### Exercise prompt
Return, from the material below, each line in which the word "Hayat" is present.

### Source information
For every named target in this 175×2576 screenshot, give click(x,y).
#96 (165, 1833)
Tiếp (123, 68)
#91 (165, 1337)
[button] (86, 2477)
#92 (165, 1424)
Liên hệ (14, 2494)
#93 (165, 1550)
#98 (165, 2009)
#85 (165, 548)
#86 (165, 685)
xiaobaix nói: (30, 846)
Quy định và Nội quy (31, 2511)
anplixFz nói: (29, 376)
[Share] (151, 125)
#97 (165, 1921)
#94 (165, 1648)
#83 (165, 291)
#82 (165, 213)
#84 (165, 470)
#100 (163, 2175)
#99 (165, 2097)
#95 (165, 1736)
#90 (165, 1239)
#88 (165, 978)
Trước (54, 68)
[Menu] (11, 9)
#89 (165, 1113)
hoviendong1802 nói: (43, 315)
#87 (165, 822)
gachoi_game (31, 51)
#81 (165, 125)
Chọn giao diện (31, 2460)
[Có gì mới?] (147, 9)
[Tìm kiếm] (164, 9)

...

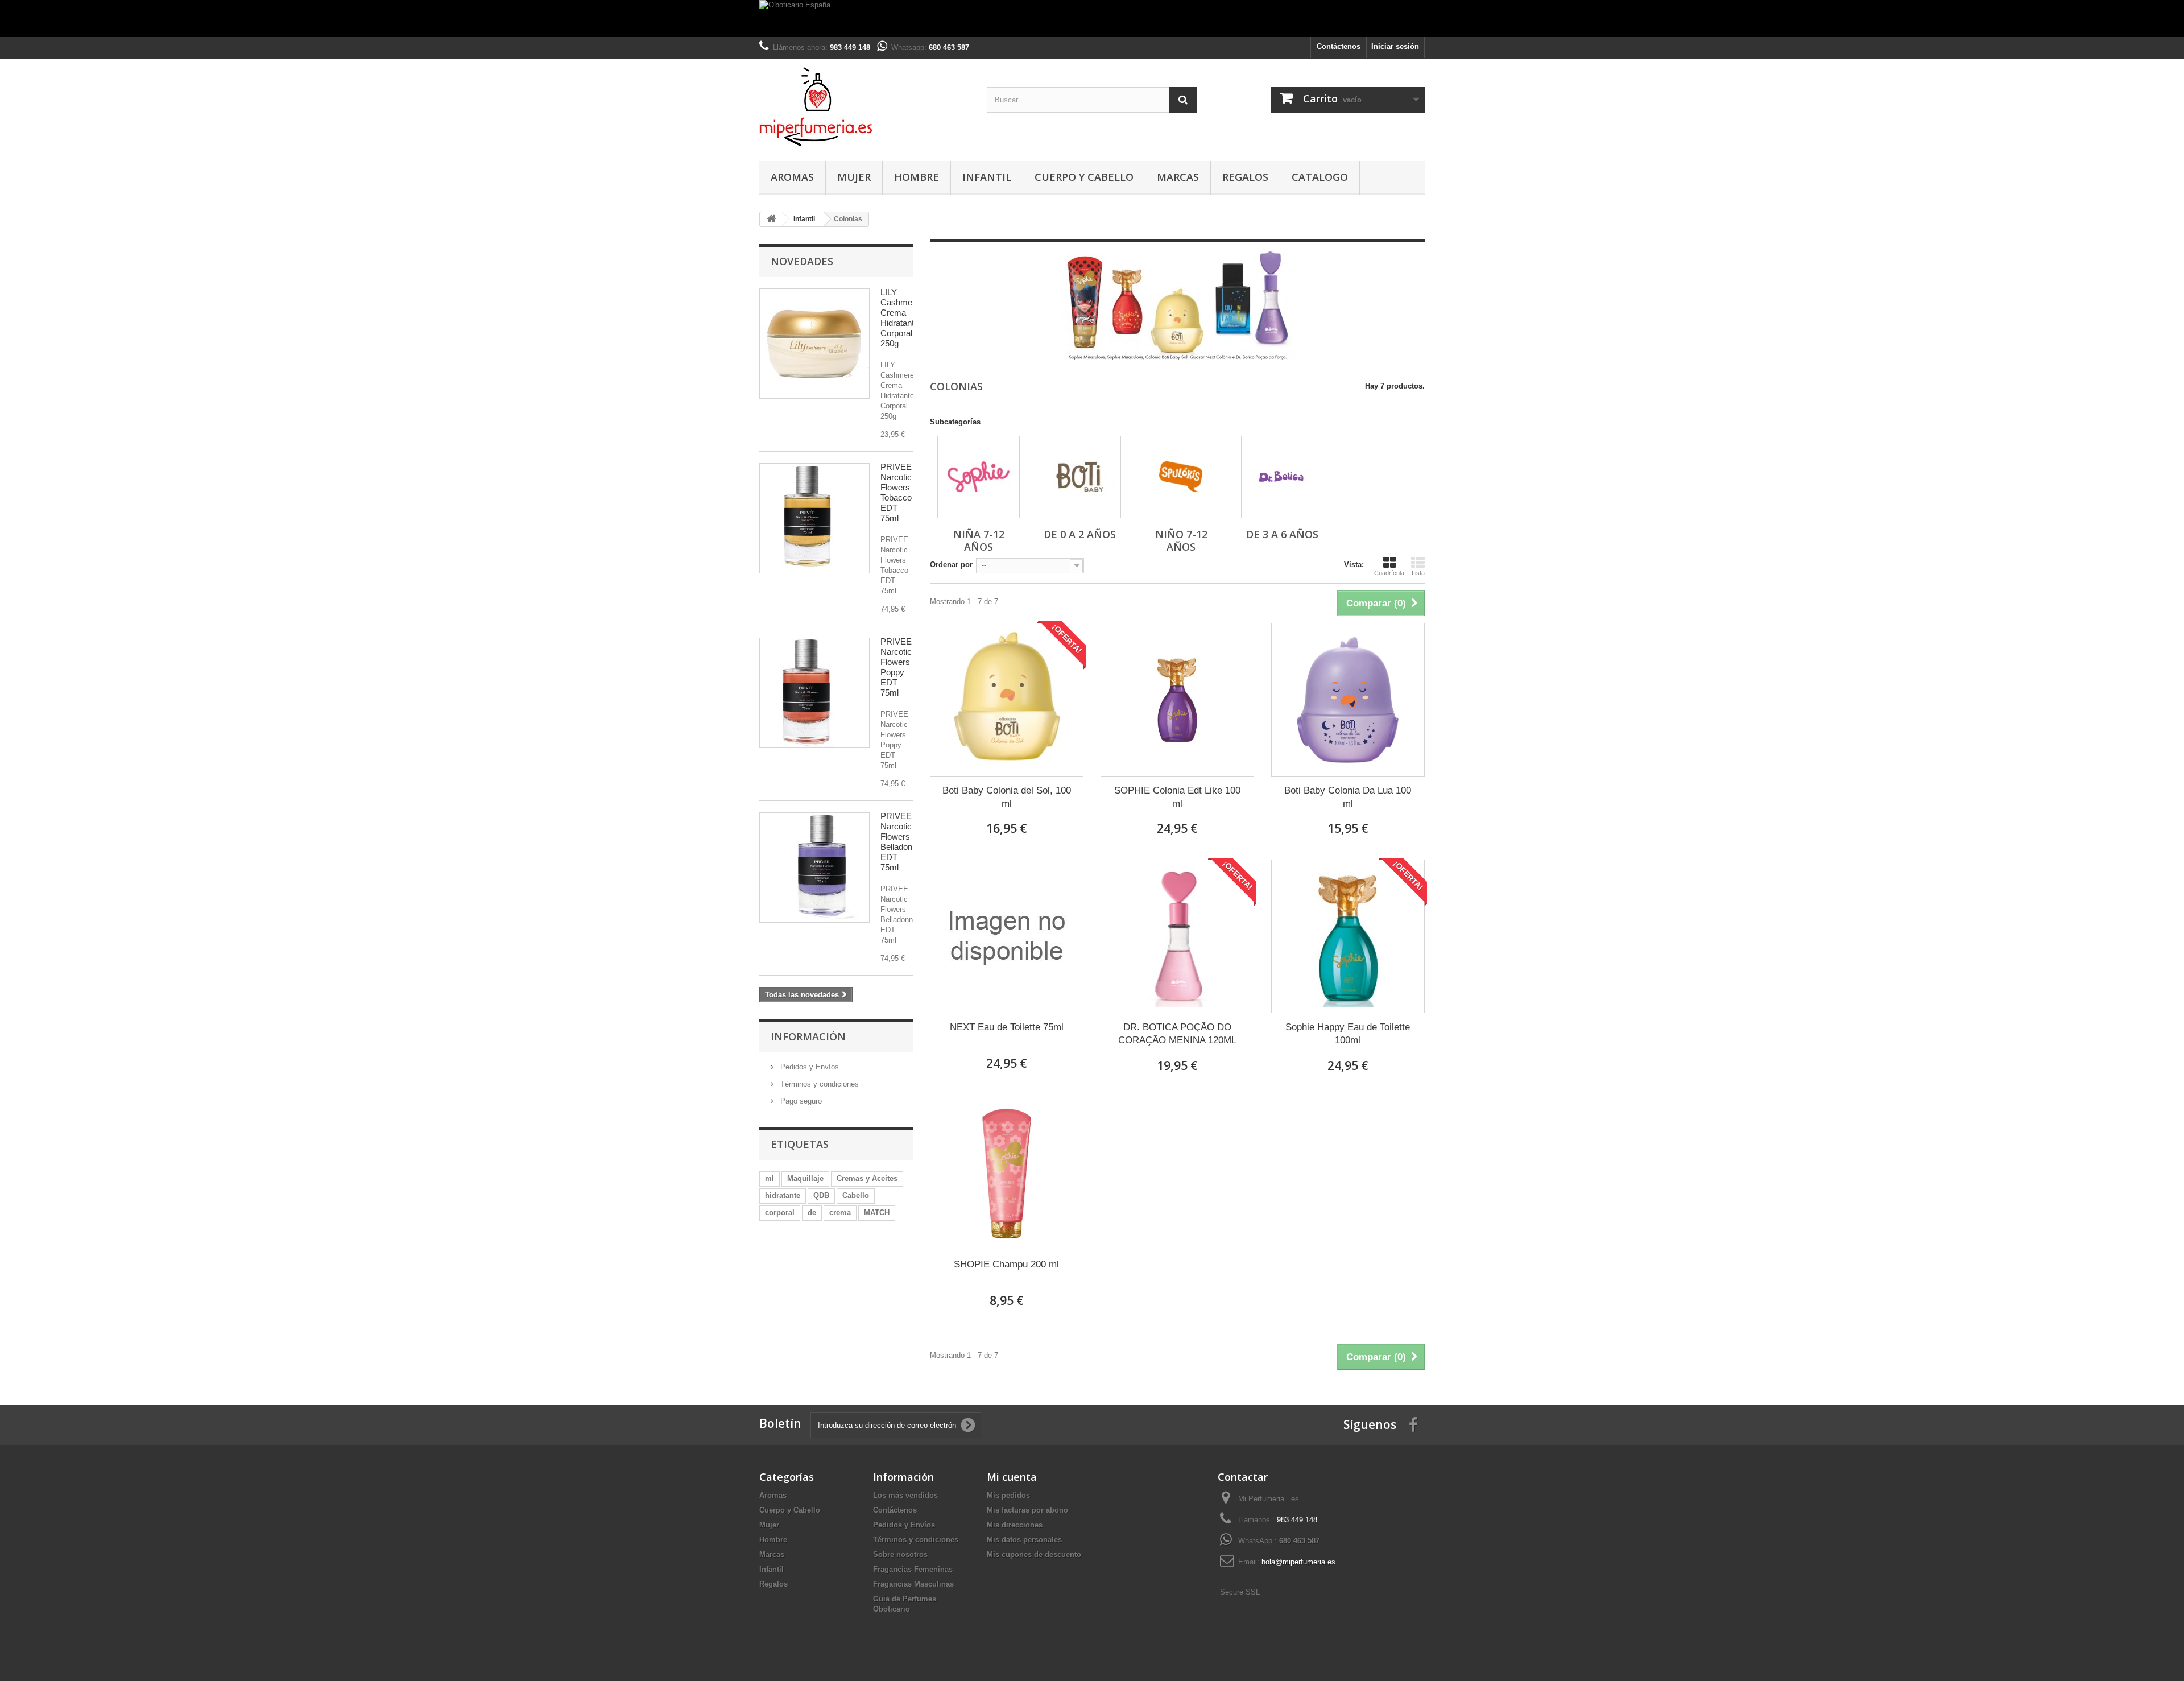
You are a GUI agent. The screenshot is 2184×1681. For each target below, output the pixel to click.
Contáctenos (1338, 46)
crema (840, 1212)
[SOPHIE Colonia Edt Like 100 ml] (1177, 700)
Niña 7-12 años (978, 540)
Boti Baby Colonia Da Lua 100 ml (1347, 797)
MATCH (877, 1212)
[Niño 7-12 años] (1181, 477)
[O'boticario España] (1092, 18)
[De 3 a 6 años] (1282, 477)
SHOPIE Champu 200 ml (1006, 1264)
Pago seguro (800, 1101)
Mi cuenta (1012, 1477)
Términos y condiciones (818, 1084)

==

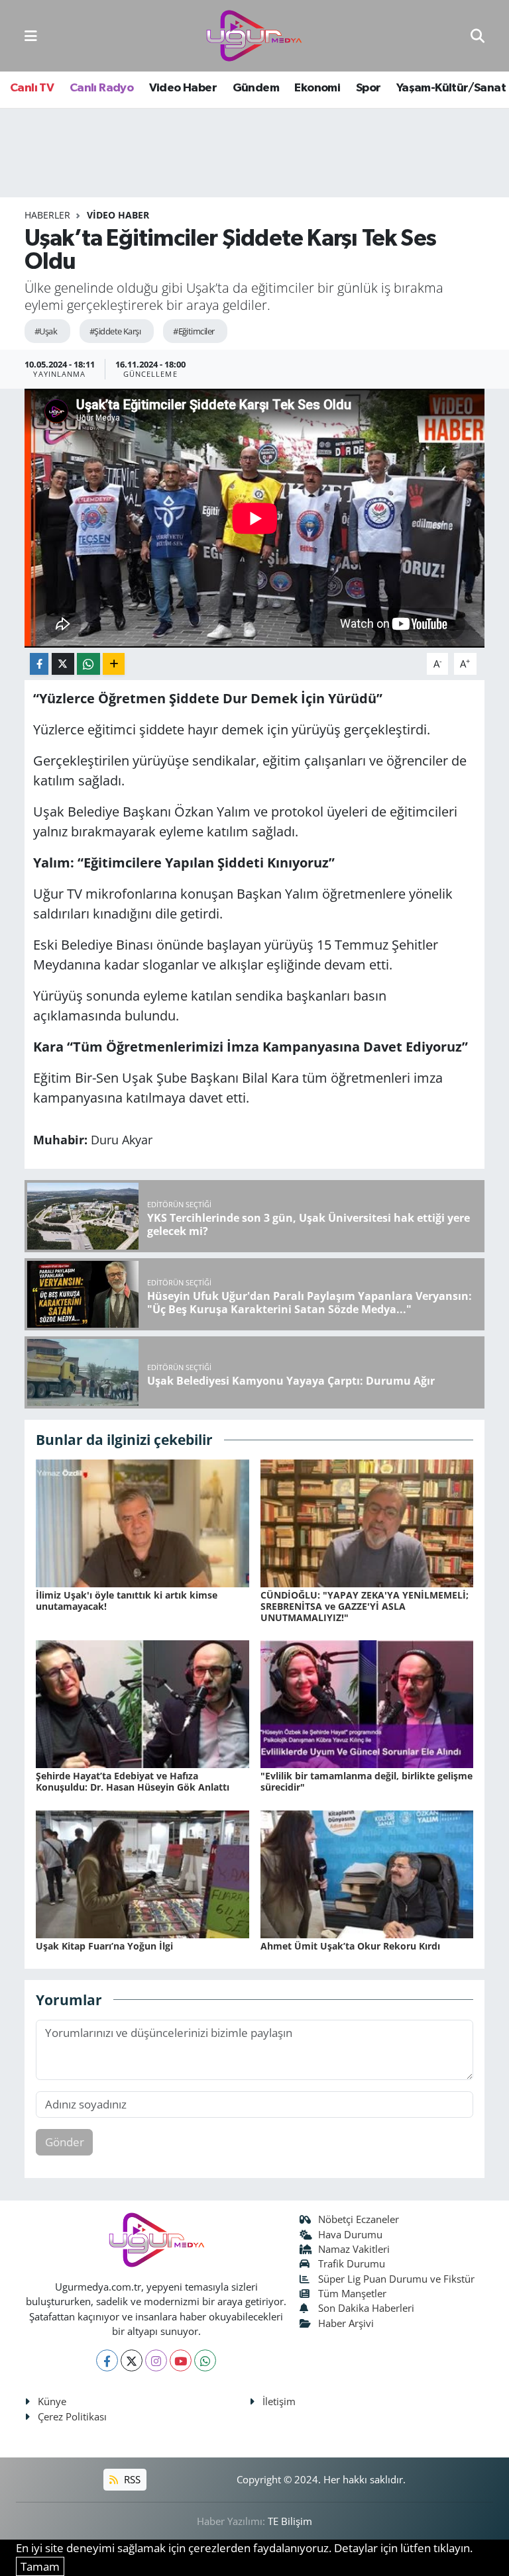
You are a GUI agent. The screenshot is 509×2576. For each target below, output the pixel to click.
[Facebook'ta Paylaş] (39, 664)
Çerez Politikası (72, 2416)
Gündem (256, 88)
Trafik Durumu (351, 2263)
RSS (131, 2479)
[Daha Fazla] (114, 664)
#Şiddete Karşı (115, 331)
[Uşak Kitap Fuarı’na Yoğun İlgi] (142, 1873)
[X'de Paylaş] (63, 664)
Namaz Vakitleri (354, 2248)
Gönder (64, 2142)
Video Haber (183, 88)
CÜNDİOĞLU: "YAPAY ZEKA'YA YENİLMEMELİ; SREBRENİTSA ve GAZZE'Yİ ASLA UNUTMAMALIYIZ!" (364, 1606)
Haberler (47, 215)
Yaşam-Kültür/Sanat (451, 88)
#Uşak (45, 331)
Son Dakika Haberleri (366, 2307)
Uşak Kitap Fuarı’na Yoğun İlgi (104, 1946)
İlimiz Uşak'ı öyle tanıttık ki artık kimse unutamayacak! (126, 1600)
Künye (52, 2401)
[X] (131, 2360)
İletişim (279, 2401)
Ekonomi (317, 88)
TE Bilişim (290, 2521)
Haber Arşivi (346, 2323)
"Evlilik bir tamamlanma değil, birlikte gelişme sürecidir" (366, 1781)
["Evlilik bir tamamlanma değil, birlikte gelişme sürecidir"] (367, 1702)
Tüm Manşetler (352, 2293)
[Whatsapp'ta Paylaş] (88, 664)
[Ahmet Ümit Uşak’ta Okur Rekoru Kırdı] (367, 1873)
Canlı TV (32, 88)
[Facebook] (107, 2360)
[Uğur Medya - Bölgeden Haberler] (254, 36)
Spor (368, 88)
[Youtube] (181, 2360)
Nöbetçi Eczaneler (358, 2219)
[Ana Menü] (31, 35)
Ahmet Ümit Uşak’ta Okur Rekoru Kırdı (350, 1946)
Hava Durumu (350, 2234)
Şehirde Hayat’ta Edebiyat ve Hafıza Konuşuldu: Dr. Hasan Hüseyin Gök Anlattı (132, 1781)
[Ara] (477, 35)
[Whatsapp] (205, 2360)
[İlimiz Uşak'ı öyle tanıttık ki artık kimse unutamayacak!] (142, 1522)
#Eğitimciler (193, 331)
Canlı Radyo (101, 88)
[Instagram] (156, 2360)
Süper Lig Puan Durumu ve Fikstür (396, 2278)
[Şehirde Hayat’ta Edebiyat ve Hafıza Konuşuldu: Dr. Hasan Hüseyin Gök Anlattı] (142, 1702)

### Written response
Şehirde Hayat’ta Edebiyat ve Hafıza Konuşuldu: Dr. Hasan Hüseyin Gök Anlattı (132, 1781)
[Şehirde Hayat’ta Edebiyat ve Hafıza Konuşuldu: Dr. Hasan Hüseyin Gök Anlattı] (142, 1702)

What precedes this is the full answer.